# Modelling K2-24 with `simppler`

This is a reproduction of the [RadVel tutorial](https://radvel.readthedocs.io/en/latest/tutorials/K2-24_Fitting%2BMCMC.html) on the same dataset.
Hopefully this can provide a useful comparison between how to implement similar models with the two packages (note that `simppler` models have a `.to_radvel()` method to easily convert models).

## Importing the data

Let us first load the K2-24 observations directly from the RadVel repository, extract the relevant columns, and display it.

In [None]:
from pandas import read_csv

url = "https://raw.githubusercontent.com/California-Planet-Search/radvel/refs/heads/master/example_data/epic203771098.csv"
df = read_csv(url, index_col=0)
df.head()

In [None]:
from matplotlib import rcParams
import matplotlib.pyplot as plt
rcParams["font.size"] = 12.0

t = df.t.values
vel = df.vel.values
errvel = df.errvel.values

def plot_data():
    plt.figure(figsize=(12, 4))
    plt.errorbar(t, vel, yerr=errvel, fmt="k.", capsize=2, mfc="w", label="Data")
    plt.xlabel("Time [d]")
    plt.ylabel("RV [m/s]")
plot_data()
plt.title("RVs of K2-24")
plt.show()

## Building the model

To build `simppler` model, we must first specify our parameters as prior distributions.

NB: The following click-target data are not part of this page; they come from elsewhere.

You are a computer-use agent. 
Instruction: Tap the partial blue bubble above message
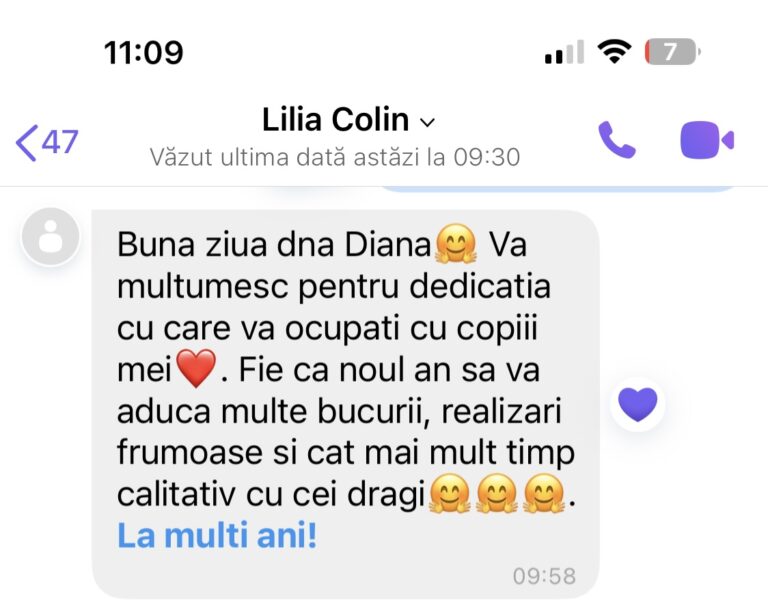click(558, 189)
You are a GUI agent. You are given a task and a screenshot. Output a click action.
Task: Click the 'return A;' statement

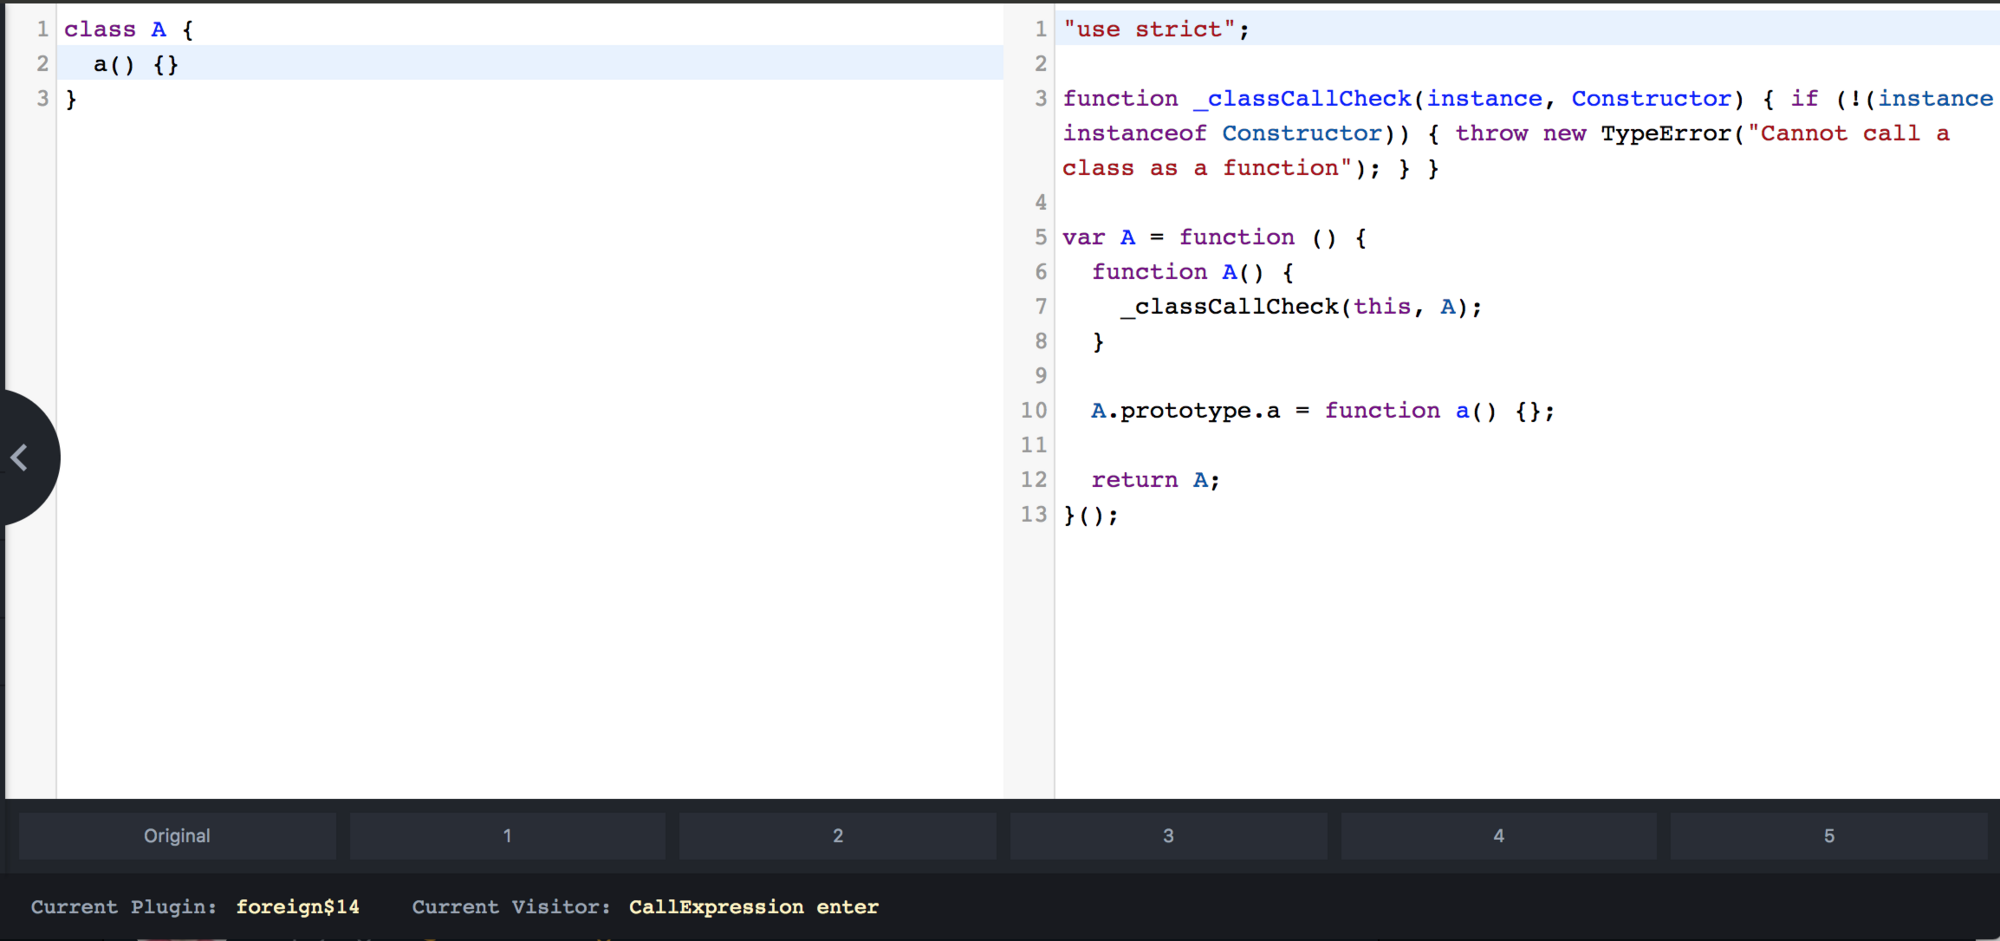pos(1155,480)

To follow the RadVel tutorial, we will fix some parameters.
`simpple` allows us to do this with a `Fixed` distribution in the prior.
Parameters with a fixed distribution will not be included in the model dimensions or keys by default, but are registered and passed to the forward model when needed.
See the [dedicated `simpple` tutorial](https://simpple.readthedocs.io/en/stable/tutorials/fixed-parameters.html) on this topic for more info.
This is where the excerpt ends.